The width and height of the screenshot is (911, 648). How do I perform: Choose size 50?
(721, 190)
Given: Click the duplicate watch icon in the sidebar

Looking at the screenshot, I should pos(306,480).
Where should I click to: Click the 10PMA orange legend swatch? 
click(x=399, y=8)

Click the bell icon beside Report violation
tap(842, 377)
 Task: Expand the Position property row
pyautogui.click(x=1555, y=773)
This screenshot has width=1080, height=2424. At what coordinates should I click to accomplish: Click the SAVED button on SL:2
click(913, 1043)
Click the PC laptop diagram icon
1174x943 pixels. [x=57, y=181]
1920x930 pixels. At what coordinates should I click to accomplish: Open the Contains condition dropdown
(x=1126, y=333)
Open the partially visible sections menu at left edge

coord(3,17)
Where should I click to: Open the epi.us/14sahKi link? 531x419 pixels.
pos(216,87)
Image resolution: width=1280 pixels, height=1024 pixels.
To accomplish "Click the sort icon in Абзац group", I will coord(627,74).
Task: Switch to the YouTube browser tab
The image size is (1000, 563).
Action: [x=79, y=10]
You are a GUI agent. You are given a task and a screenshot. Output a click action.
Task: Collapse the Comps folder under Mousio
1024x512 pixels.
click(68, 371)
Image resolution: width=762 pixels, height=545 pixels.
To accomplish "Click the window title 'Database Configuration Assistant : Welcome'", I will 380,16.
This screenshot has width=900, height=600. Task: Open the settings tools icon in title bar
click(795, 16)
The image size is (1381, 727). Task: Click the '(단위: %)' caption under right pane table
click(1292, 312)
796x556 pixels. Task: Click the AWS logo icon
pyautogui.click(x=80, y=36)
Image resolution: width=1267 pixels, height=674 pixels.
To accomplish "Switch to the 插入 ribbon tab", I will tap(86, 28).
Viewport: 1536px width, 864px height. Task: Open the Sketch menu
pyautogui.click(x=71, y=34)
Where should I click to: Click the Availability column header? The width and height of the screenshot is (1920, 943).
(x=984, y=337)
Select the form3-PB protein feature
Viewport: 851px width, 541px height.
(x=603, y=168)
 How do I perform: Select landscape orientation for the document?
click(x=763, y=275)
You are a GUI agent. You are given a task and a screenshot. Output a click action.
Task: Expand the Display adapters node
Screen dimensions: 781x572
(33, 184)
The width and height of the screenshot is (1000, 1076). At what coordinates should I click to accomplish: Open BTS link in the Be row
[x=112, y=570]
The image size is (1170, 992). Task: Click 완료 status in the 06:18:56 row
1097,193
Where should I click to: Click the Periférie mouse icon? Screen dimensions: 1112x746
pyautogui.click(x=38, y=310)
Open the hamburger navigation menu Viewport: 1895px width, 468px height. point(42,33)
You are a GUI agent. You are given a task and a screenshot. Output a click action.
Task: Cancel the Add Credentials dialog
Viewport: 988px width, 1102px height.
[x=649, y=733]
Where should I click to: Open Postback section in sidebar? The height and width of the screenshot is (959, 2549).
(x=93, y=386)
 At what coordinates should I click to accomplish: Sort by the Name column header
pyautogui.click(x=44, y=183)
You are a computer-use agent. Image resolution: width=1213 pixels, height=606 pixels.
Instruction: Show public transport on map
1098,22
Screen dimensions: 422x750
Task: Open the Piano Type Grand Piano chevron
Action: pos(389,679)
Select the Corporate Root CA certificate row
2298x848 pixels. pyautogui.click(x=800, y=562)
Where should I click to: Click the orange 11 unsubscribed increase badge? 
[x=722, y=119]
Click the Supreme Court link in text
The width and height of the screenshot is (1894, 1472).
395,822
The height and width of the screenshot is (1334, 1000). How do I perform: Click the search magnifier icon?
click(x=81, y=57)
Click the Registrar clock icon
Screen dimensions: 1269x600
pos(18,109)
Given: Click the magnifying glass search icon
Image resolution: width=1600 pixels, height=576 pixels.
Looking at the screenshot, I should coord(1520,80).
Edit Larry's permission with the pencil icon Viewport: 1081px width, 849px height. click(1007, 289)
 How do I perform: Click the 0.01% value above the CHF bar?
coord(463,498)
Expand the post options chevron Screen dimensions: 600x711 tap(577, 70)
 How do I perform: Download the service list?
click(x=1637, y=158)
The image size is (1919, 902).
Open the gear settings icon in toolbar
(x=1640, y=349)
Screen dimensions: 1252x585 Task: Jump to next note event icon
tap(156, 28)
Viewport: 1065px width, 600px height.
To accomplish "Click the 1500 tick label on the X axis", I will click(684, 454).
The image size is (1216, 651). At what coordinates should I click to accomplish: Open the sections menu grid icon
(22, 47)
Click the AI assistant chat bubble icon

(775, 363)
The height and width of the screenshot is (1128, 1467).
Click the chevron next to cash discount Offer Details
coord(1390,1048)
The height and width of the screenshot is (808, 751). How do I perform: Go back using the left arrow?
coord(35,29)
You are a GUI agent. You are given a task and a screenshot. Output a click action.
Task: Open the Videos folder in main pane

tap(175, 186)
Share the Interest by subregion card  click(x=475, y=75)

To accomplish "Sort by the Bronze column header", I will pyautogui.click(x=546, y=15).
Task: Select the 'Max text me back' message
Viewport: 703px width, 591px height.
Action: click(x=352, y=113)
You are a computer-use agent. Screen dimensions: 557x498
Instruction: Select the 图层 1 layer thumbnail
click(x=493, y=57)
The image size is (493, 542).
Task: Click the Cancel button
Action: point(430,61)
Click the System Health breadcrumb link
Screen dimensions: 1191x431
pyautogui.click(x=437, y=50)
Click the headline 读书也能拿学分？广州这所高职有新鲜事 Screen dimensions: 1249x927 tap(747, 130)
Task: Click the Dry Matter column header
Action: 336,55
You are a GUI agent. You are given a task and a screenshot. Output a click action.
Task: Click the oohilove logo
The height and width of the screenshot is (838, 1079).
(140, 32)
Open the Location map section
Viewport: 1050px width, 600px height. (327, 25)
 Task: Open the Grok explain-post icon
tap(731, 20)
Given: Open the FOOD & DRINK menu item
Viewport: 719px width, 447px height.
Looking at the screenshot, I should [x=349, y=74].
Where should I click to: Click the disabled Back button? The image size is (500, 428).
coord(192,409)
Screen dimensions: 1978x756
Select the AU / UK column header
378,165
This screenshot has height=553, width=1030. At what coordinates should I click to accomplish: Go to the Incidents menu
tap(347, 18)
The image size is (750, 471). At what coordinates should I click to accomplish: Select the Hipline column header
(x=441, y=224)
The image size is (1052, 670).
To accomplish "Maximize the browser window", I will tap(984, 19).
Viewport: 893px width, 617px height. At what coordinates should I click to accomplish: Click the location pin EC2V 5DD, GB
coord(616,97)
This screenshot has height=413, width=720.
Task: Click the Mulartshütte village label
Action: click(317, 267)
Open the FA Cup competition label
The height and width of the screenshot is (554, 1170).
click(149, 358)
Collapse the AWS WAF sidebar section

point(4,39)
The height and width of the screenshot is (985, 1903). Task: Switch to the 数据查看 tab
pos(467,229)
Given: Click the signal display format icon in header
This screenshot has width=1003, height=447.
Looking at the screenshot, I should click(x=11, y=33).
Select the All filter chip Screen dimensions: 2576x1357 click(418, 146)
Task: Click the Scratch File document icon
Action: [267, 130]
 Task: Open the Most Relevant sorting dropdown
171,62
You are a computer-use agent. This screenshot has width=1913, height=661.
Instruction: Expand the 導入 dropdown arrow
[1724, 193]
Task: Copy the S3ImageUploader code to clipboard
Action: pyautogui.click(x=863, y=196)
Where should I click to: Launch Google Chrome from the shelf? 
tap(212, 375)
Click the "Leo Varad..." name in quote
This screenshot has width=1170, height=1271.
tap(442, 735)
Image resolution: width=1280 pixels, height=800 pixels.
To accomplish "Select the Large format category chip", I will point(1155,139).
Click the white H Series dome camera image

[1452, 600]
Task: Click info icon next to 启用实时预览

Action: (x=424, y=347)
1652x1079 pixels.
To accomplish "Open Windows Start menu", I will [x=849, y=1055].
= = =
WORK INSTRUCTIONS> Only lines with the word "will" are wanted, so copy each one from the records.

TASK RESULT>
To accomplish "Click the sort icon in Абзац group", I will coord(627,74).
To accomplish "Click the window title 'Database Configuration Assistant : Welcome'", I will 380,16.
To accomplish "Switch to the 插入 ribbon tab", I will tap(86, 28).
To accomplish "Click the 1500 tick label on the X axis", I will click(684, 454).
To accomplish "Sort by the Bronze column header", I will pyautogui.click(x=546, y=15).
To accomplish "Maximize the browser window", I will tap(984, 19).
To accomplish "Select the Large format category chip", I will point(1155,139).
To accomplish "Open Windows Start menu", I will [x=849, y=1055].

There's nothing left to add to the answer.